(Saved entries)
.....
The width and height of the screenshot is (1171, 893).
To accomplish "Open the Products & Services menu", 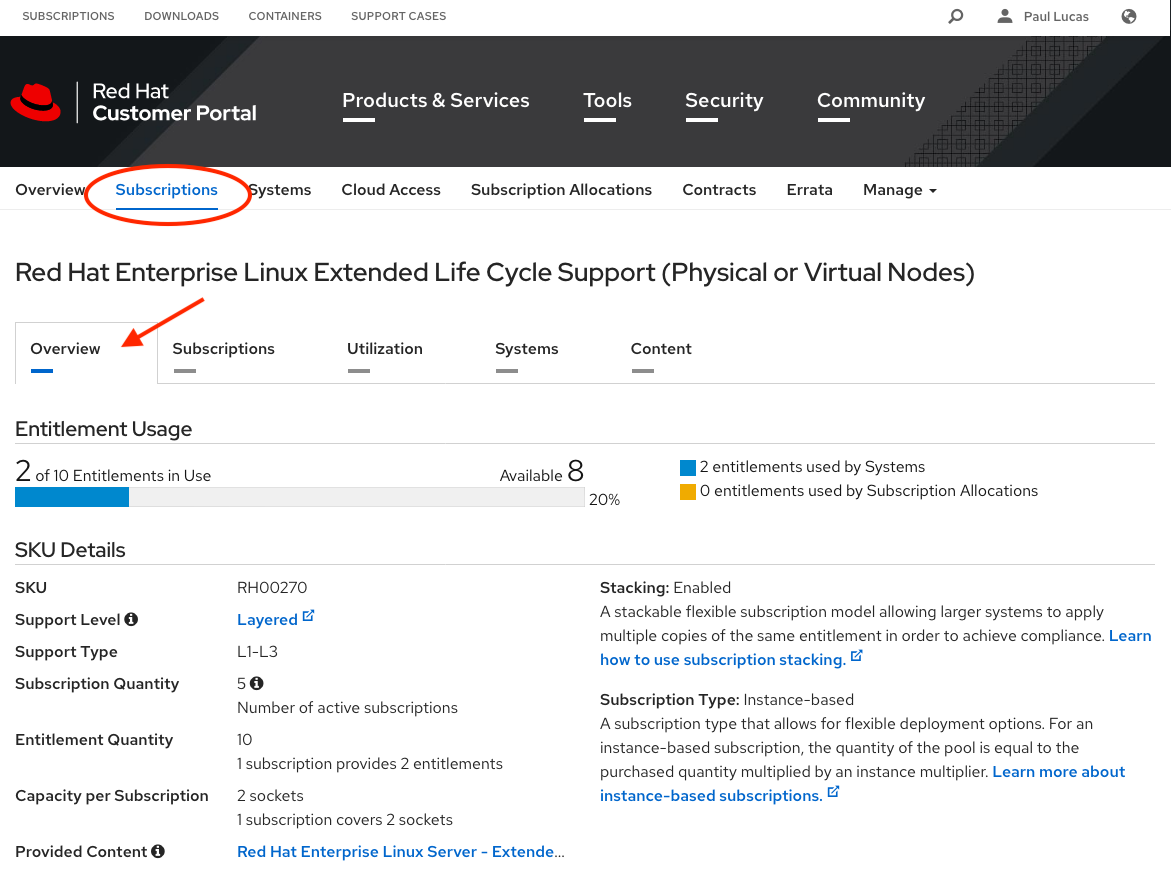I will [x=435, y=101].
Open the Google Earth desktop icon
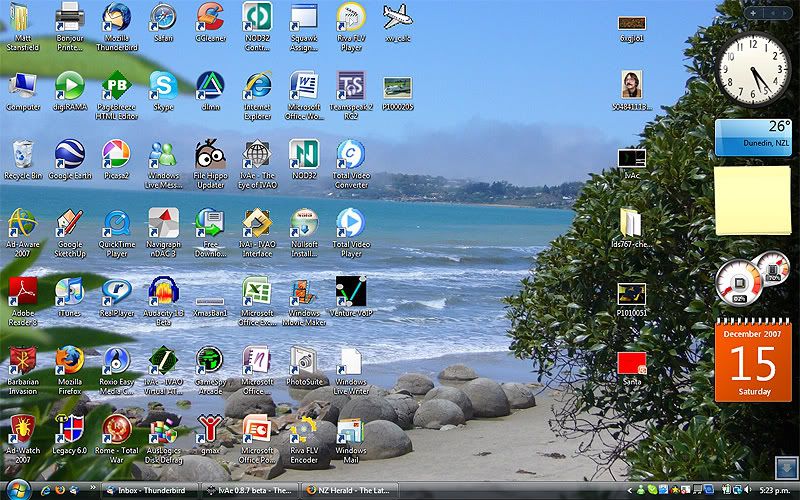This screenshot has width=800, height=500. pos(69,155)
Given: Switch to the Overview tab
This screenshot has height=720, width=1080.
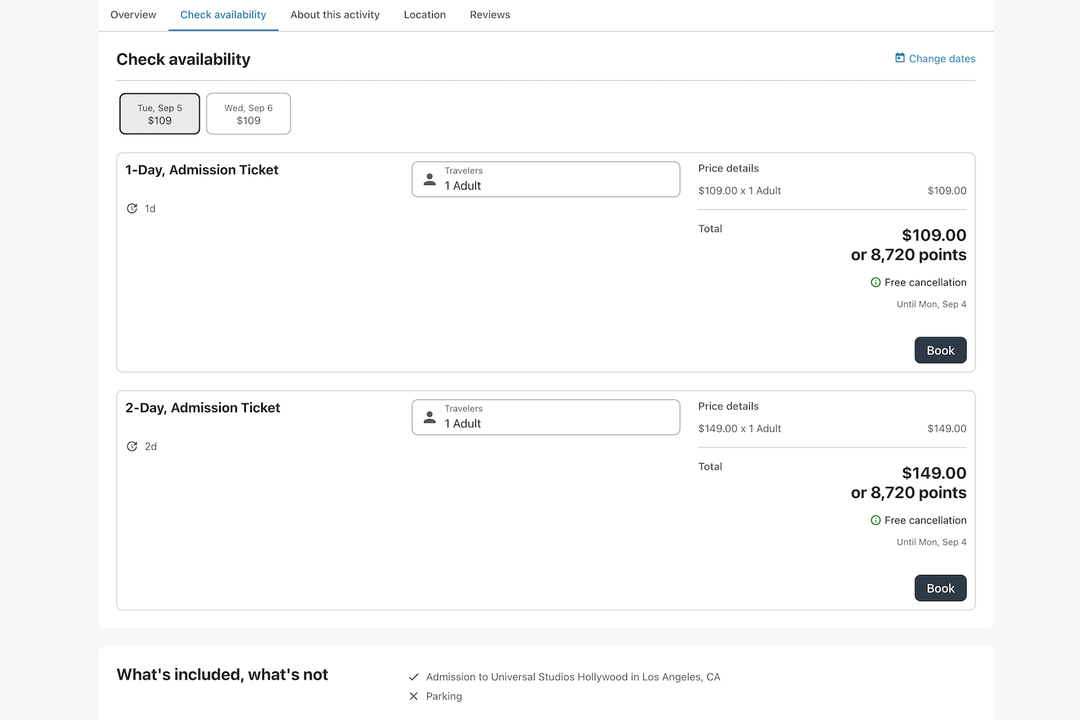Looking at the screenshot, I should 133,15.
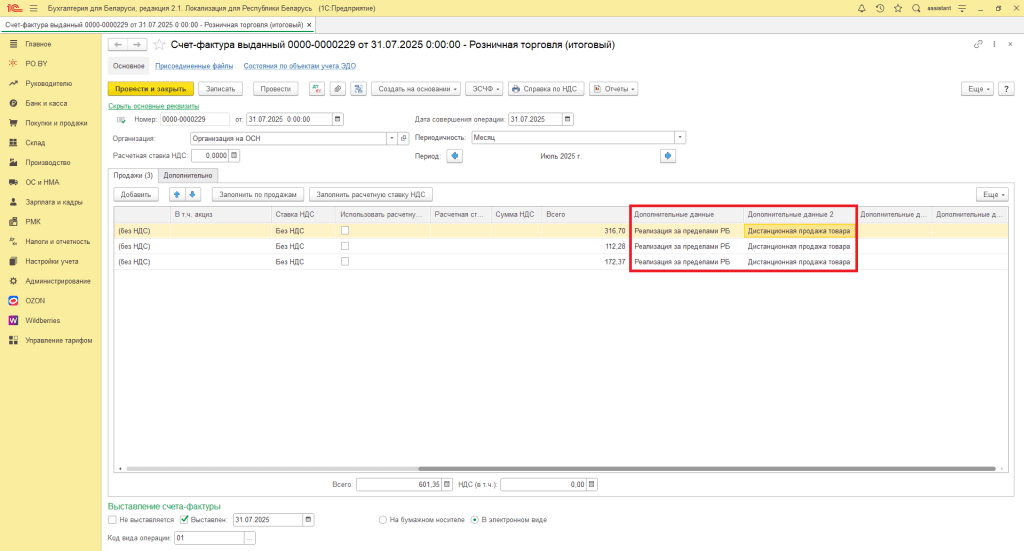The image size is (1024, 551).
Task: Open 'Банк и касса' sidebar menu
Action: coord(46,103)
.....
▶ **Your task**
Start at the line that contains "Given: Switch to the Overview tab" and retype every line through the end of the entries above, both ends included. Exclude all pictures.

▶ **Answer box**
Given: Switch to the Overview tab
This screenshot has height=720, width=1080.
Looking at the screenshot, I should 133,15.
The image size is (1024, 551).
Task: Open 'Банк и касса' sidebar menu
Action: coord(46,103)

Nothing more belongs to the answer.